Oí, leí y vi gente numerosa sorprendida y quejosa, lamentando su partida.
Porque fue un caroreño del mismo temple batallador y fraterno que Chío Zubillaga encarnó al servicio de las mejores causas de su terruño y de Venezuela.
Y regresé al tiempo de cuando por mi rotundo fracaso para impedir la renuncia del arqueólogo Luis Molina como director del Museo de Quíbor, propuse a las autoridades de Fundacultura contratar a Juan José para suplirlo, lo que fue aceptado en una afortunada decisión, aunque venía apenas saliendo de las aulas universitarias donde había optado al título de antropólogo, cumplidos brillantemente todos los requisitos académicos y defendido una tesis de grado, asociado con Otilia Rosas González, dedicada al estudio del Origen del latifundio caroreño (1900 – 1948), en el cual se evidencia su profundo interés no sólo por los problemas de su solar nativo sino de lo que fue y es fundamental para el integral desarrollo social y económico de los venezolanos: la tenencia de la tierra no en unas pocas manos sino al servicio de las mayorías nacionales, esas tierras de las que el latifundismo criollo despojó desde los pesarosos tiempos coloniales iniciados en el siglo XVI, impidiendo que las mayorías empobrecidas del país pudieran obtener los recursos primarios para la subsistencia y encima someterlos a la más cruel explotación y vida de miserias sin esperanzas de redención.
¡Qué fortuna fue que Juan José se encargara de nuestro principal museo arqueológico, armado únicamente de su dedicación al trabajo, a descubrir los secretos maravillosos ocultos en el seno de la tierra larense!
¡Qué bueno fue que llegara así, recién graduado, sin prejuicios, con su alma limpia, con la pureza de su indoblegable voluntad, con plena capacidad para la investigación, con fuerza propia para la búsqueda de las huellas milenarias de los antiguos pobladores del semiárido larense!
¡Y qué bueno que, además de toda esa meritoria labor, dispuso de tiempo para la lucha social, para la organización comunitaria, para la difusión de ideas de avanzada, para la comunicación de masas, para ampliar los espacios físicos del museo, para publicar un importante boletín científico donde se recogieron innumerables trabajos de investigación!

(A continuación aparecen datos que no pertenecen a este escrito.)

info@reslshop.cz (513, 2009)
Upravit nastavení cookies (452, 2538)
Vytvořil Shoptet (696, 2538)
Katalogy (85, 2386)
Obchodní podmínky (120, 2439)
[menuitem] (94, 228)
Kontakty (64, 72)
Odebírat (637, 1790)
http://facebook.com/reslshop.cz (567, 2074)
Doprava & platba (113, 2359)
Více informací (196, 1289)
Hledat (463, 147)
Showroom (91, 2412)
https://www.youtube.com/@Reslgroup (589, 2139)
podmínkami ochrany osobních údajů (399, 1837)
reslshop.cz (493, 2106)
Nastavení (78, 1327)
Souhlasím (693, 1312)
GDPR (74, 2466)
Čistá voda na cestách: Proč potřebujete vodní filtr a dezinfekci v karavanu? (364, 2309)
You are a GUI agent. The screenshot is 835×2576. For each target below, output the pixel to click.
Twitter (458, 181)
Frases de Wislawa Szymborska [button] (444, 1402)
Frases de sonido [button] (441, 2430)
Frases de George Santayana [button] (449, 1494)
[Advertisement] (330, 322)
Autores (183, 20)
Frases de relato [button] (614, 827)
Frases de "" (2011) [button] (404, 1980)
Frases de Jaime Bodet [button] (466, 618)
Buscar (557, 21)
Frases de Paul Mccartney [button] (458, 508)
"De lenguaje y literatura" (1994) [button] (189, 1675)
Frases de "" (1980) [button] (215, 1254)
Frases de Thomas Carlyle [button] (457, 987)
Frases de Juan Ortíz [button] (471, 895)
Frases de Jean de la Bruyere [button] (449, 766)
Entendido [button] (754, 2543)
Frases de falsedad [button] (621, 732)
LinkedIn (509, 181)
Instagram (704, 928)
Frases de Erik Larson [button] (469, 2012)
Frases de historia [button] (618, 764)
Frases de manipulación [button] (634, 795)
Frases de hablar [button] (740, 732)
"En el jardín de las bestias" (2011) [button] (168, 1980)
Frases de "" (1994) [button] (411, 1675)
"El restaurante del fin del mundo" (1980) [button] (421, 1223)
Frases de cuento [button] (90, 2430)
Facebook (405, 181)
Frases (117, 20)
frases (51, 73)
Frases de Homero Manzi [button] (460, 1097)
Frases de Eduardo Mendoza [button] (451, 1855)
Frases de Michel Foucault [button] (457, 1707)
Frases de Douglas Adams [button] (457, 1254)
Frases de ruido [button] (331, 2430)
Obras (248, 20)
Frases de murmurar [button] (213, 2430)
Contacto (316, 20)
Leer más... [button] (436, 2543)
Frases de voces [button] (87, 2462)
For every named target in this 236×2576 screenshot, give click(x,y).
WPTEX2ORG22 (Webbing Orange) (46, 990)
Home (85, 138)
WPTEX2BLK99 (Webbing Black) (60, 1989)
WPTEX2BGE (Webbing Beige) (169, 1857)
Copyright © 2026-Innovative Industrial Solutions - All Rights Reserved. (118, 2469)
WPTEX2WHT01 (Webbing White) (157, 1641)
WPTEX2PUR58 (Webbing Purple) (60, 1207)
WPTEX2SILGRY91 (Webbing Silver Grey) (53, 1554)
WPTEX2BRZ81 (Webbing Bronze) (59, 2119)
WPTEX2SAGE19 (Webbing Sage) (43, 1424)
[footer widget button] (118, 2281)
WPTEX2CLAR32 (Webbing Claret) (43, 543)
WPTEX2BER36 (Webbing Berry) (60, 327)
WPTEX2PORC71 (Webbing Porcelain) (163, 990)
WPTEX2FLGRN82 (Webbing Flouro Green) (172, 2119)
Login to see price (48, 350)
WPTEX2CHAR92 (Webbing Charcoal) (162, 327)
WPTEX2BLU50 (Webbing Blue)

Y para hacer una maestría y concluir su doctorado, disciplina académica superior que jamás lo envaneció, seguramente aplicando aquel apotegma socrático de que mientras más se sabe, más se conoce cuánto falta por conocer.
¡Qué maravilloso privilegio el de quienes disfrutamos de su amistad, sus saberes, sus apoyos! ¡Si no hubiera sido el meritísimo director del Museo de Quíbor, si no hubiera realizado ninguna de las innumerables tareas que llevó a cabo, si no hubiera hecho el trabajo intelectual para el que se preparó ampliamente, le hubiera bastado ser simplemente ese amigo, ese hermano, ese hijo, ese padre generoso que fue, sin medida ni condiciones!
Ahora el querido hermano menor, volvió a su tierra nativa, a su cobijo eterno, y desde allí seguramente no dejará, con su ejemplo y obra vital, continuar siendo ejemplo y guía para las generaciones del presente y del futuro en la noble tarea de construir una patria nueva, generosa e independiente como él.